EXERCISE OBJECTIVE:
Set down word for word each line from the start of the listing through the line that contains "Task: Open the @ilay_aksoy handle link", both included.

-- DATA SHOWN follows --

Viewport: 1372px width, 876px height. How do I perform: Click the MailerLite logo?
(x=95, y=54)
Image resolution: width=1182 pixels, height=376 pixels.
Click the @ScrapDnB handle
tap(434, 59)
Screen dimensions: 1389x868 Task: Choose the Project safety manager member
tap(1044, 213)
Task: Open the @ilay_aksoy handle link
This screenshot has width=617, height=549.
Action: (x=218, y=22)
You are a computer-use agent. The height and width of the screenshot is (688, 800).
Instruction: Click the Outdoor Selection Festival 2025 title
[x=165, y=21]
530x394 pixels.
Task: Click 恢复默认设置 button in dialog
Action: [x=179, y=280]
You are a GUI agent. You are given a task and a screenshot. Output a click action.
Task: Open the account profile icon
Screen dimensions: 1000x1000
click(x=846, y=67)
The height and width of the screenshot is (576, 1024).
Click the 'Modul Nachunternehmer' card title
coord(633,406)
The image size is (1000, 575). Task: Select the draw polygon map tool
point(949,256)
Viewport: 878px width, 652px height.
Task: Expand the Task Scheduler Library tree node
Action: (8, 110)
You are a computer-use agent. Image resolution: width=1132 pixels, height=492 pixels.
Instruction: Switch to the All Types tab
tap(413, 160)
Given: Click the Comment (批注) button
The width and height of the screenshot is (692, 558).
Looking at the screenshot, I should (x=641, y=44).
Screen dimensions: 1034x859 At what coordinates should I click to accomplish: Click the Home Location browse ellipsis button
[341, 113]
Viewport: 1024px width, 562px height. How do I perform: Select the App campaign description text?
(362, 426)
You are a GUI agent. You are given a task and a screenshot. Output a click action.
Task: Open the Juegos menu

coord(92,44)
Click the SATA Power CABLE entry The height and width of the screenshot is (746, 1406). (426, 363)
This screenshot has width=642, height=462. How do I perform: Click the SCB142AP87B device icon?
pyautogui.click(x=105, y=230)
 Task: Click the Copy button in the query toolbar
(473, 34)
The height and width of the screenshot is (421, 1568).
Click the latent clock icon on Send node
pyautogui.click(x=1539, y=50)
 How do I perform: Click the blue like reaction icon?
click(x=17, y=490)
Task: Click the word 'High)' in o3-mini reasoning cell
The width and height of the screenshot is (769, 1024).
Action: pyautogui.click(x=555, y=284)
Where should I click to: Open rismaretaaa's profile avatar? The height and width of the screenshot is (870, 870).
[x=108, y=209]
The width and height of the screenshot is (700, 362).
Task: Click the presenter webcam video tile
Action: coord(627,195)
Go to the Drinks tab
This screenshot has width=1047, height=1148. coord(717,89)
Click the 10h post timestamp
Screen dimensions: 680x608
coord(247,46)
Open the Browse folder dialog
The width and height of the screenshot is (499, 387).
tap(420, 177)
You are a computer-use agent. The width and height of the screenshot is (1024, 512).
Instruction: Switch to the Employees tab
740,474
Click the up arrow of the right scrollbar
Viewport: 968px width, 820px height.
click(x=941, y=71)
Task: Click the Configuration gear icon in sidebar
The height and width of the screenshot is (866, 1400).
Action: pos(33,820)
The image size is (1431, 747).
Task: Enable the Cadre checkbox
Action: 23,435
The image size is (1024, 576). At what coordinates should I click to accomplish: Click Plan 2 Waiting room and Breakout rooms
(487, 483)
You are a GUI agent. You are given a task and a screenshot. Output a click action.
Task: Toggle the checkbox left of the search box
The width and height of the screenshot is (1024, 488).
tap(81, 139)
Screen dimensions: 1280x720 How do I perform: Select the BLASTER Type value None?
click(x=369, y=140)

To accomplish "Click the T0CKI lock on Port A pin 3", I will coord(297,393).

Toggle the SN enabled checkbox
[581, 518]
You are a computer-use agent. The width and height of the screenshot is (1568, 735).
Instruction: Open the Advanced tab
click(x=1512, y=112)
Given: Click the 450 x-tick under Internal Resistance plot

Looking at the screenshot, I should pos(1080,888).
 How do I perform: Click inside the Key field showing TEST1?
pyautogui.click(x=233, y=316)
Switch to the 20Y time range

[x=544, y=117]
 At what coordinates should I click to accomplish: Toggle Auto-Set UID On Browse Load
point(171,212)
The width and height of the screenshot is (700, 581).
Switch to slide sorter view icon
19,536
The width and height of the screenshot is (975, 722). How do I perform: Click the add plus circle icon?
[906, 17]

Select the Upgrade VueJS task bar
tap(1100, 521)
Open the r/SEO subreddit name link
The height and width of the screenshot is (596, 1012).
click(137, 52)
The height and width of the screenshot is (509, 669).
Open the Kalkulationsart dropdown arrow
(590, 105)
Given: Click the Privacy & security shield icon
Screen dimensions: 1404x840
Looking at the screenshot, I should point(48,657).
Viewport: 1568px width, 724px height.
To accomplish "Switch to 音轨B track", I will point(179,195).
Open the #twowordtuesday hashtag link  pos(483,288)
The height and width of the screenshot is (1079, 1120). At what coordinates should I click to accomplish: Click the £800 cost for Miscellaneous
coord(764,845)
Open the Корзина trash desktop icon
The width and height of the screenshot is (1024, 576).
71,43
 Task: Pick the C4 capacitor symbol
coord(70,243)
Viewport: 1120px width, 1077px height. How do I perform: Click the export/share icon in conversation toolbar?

-- DATA SHOWN concluded --

REPLY TO THE EXERCISE:
Viewport: 1372px width, 876px height. How do I perform: Click the MailerLite logo?
(x=95, y=54)
Image resolution: width=1182 pixels, height=376 pixels.
Click the @ScrapDnB handle
tap(434, 59)
Screen dimensions: 1389x868 Task: Choose the Project safety manager member
tap(1044, 213)
Task: Open the @ilay_aksoy handle link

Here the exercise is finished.